**Work required**
Omit all pictures, and print word for word only the lines from the one containing "Where should I" through the end of the data.

**Provided data**
*** Begin section ***

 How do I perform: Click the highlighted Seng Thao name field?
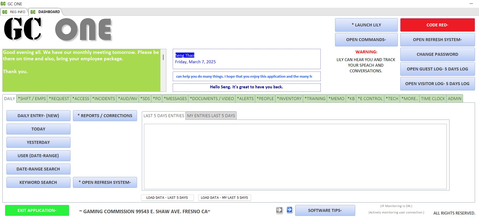pos(185,55)
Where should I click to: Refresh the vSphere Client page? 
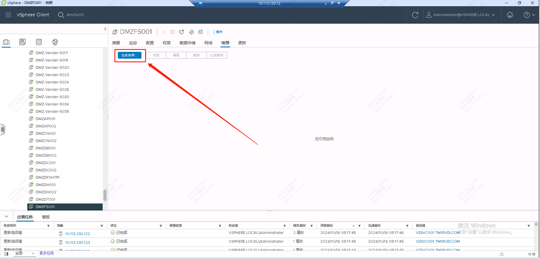(x=415, y=15)
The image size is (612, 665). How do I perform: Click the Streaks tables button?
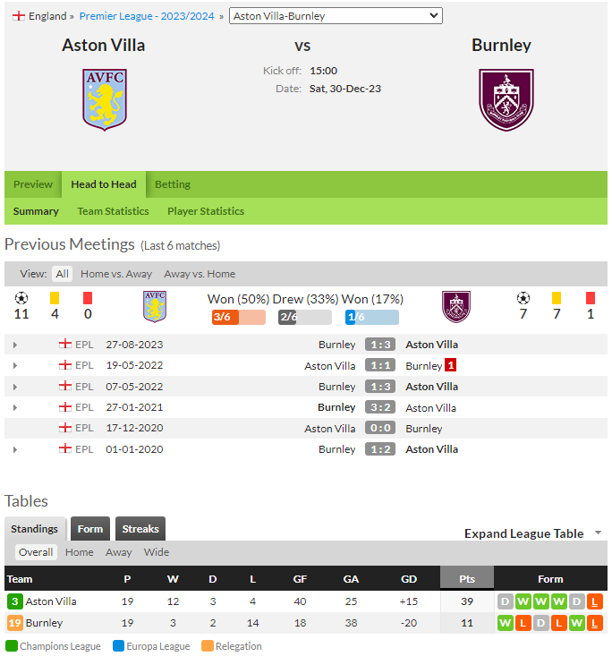coord(140,528)
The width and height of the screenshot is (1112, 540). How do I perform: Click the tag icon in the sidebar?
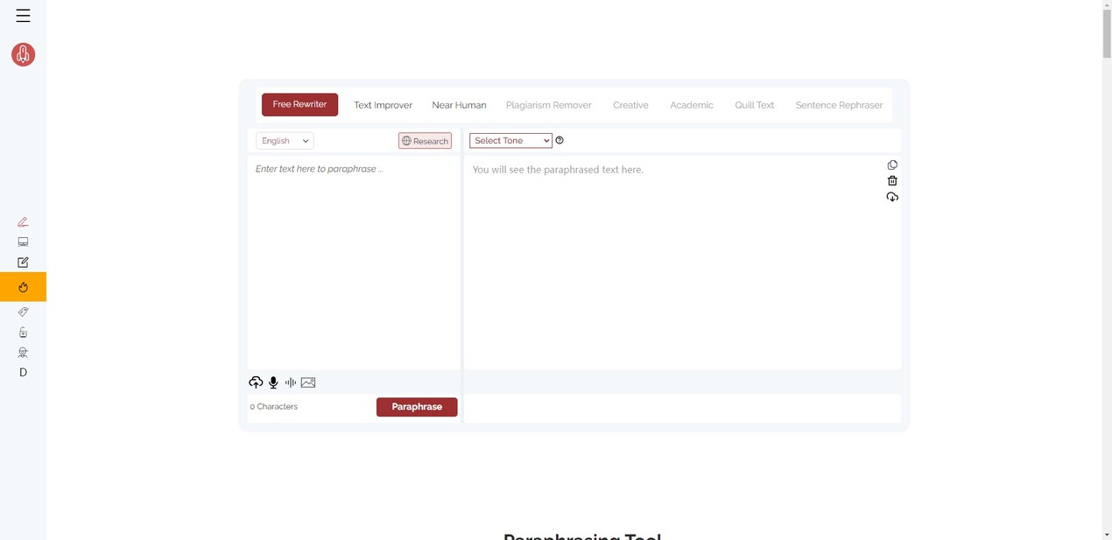coord(23,312)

*** End section ***

**Response**
Where should I click to: Refresh the vSphere Client page? 
(x=415, y=15)
The image size is (612, 665). How do I perform: Click the Streaks tables button?
coord(140,528)
The width and height of the screenshot is (1112, 540). How do I perform: Click the tag icon in the sidebar?
coord(23,312)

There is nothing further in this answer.